━━━ Extrait du texte

Le casque EEG pour des enfants atteints du trouble de l’attention en forme de licorne. © DR 

Vous insistez sur le partage du savoir, pourquoi est-ce important pour vous?

Partager et se préoccuper des autres, l’esprit communautaire et l’open source sont très importants pour moi. J’ai grandi dans cette communauté maker des hackerspaces où l’on utilise, adapte, crée du code source ou des projets et où l’on fait en sorte que les autres aient les mêmes possibilités que celles qui nous ont été offertes.

Dans le monde de la mode et des marques, comment faire passer cette culture?

Je ne me sens pas ambassadrice de la culture open source, j’aime juste faire des trucs cool, que se soit pour un client, en faisant collaborer mes collègues artistes, designers ou ingénieurs ou en tant qu’enseignante. Construire des prototypes sert ma recherche et ma recherche répond à mes questions sur le futur de la technologie. Les marques sont toujours à la recherche de nouveautés et comme je travaille vite et bien, ça les intéresse. On me demande souvent de mélanger mon regard et mon identité de designer ou d’ingénieure avec l’ADN de la marque. Cette carte blanche me permet d’explorer, par l’innovation, un futur possible pour la fashion-tech.

La Spider Dress (2015) en mouvement:

Quand pensez-vous que la fashion-tech descendra dans la rue?

━━━━━━

Série de tâches>
A – Recopiez mot pour mot l'intégralité de l'extrait d'entretien sur la fashion-tech.
B – Citez sans la moindre modification les enregistrements, depuis le tout premier jusqu'à la ligne contenant « will (261, 88). », celle-ci comprise.

━━━ Enregistrements de données

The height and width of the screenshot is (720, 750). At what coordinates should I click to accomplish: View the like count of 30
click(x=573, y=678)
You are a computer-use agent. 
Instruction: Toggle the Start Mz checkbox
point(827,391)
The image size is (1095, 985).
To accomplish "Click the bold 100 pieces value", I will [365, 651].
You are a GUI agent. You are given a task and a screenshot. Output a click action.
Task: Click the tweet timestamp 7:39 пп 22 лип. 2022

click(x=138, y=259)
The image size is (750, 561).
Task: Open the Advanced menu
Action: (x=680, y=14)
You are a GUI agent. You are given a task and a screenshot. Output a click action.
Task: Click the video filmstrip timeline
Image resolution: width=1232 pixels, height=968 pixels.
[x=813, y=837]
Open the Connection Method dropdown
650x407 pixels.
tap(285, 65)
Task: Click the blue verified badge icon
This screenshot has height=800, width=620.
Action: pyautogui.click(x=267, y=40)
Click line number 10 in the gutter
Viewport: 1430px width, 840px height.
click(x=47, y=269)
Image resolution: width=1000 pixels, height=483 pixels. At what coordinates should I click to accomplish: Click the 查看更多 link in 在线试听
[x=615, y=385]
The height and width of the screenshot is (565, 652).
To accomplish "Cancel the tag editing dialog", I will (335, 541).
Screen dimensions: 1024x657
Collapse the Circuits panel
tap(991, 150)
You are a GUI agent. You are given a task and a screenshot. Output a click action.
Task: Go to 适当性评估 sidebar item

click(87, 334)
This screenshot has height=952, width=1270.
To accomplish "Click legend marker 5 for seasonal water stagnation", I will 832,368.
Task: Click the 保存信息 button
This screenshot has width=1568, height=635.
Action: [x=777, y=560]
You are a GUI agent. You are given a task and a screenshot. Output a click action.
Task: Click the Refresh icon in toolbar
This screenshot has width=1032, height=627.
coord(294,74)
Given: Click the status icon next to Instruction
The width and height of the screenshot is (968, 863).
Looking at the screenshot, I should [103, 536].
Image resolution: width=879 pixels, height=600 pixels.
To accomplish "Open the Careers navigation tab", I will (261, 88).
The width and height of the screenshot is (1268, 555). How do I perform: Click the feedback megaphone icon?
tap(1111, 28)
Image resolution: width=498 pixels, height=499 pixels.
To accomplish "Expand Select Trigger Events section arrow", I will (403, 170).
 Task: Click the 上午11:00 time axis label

━━━━━━

Problèmes résolus>
A –
Le casque EEG pour des enfants atteints du trouble de l’attention en forme de licorne. © DR 

Vous insistez sur le partage du savoir, pourquoi est-ce important pour vous?

Partager et se préoccuper des autres, l’esprit communautaire et l’open source sont très importants pour moi. J’ai grandi dans cette communauté maker des hackerspaces où l’on utilise, adapte, crée du code source ou des projets et où l’on fait en sorte que les autres aient les mêmes possibilités que celles qui nous ont été offertes.

Dans le monde de la mode et des marques, comment faire passer cette culture?

Je ne me sens pas ambassadrice de la culture open source, j’aime juste faire des trucs cool, que se soit pour un client, en faisant collaborer mes collègues artistes, designers ou ingénieurs ou en tant qu’enseignante. Construire des prototypes sert ma recherche et ma recherche répond à mes questions sur le futur de la technologie. Les marques sont toujours à la recherche de nouveautés et comme je travaille vite et bien, ça les intéresse. On me demande souvent de mélanger mon regard et mon identité de designer ou d’ingénieure avec l’ADN de la marque. Cette carte blanche me permet d’explorer, par l’innovation, un futur possible pour la fashion-tech.

La Spider Dress (2015) en mouvement:

Quand pensez-vous que la fashion-tech descendra dans la rue?

B –
The height and width of the screenshot is (720, 750). At what coordinates should I click to accomplish: View the like count of 30
click(x=573, y=678)
You are a computer-use agent. 
Instruction: Toggle the Start Mz checkbox
point(827,391)
The image size is (1095, 985).
To accomplish "Click the bold 100 pieces value", I will [365, 651].
You are a GUI agent. You are given a task and a screenshot. Output a click action.
Task: Click the tweet timestamp 7:39 пп 22 лип. 2022

click(x=138, y=259)
The image size is (750, 561).
Task: Open the Advanced menu
Action: (x=680, y=14)
You are a GUI agent. You are given a task and a screenshot. Output a click action.
Task: Click the video filmstrip timeline
Image resolution: width=1232 pixels, height=968 pixels.
[x=813, y=837]
Open the Connection Method dropdown
650x407 pixels.
tap(285, 65)
Task: Click the blue verified badge icon
This screenshot has height=800, width=620.
Action: pyautogui.click(x=267, y=40)
Click line number 10 in the gutter
Viewport: 1430px width, 840px height.
click(x=47, y=269)
Image resolution: width=1000 pixels, height=483 pixels. At what coordinates should I click to accomplish: Click the 查看更多 link in 在线试听
[x=615, y=385]
The height and width of the screenshot is (565, 652).
To accomplish "Cancel the tag editing dialog", I will (335, 541).
Screen dimensions: 1024x657
Collapse the Circuits panel
tap(991, 150)
You are a GUI agent. You are given a task and a screenshot. Output a click action.
Task: Go to 适当性评估 sidebar item

click(87, 334)
This screenshot has height=952, width=1270.
To accomplish "Click legend marker 5 for seasonal water stagnation", I will 832,368.
Task: Click the 保存信息 button
This screenshot has width=1568, height=635.
Action: [x=777, y=560]
You are a GUI agent. You are given a task and a screenshot. Output a click action.
Task: Click the Refresh icon in toolbar
This screenshot has width=1032, height=627.
coord(294,74)
Given: Click the status icon next to Instruction
The width and height of the screenshot is (968, 863).
Looking at the screenshot, I should [103, 536].
Image resolution: width=879 pixels, height=600 pixels.
To accomplish "Open the Careers navigation tab", I will (261, 88).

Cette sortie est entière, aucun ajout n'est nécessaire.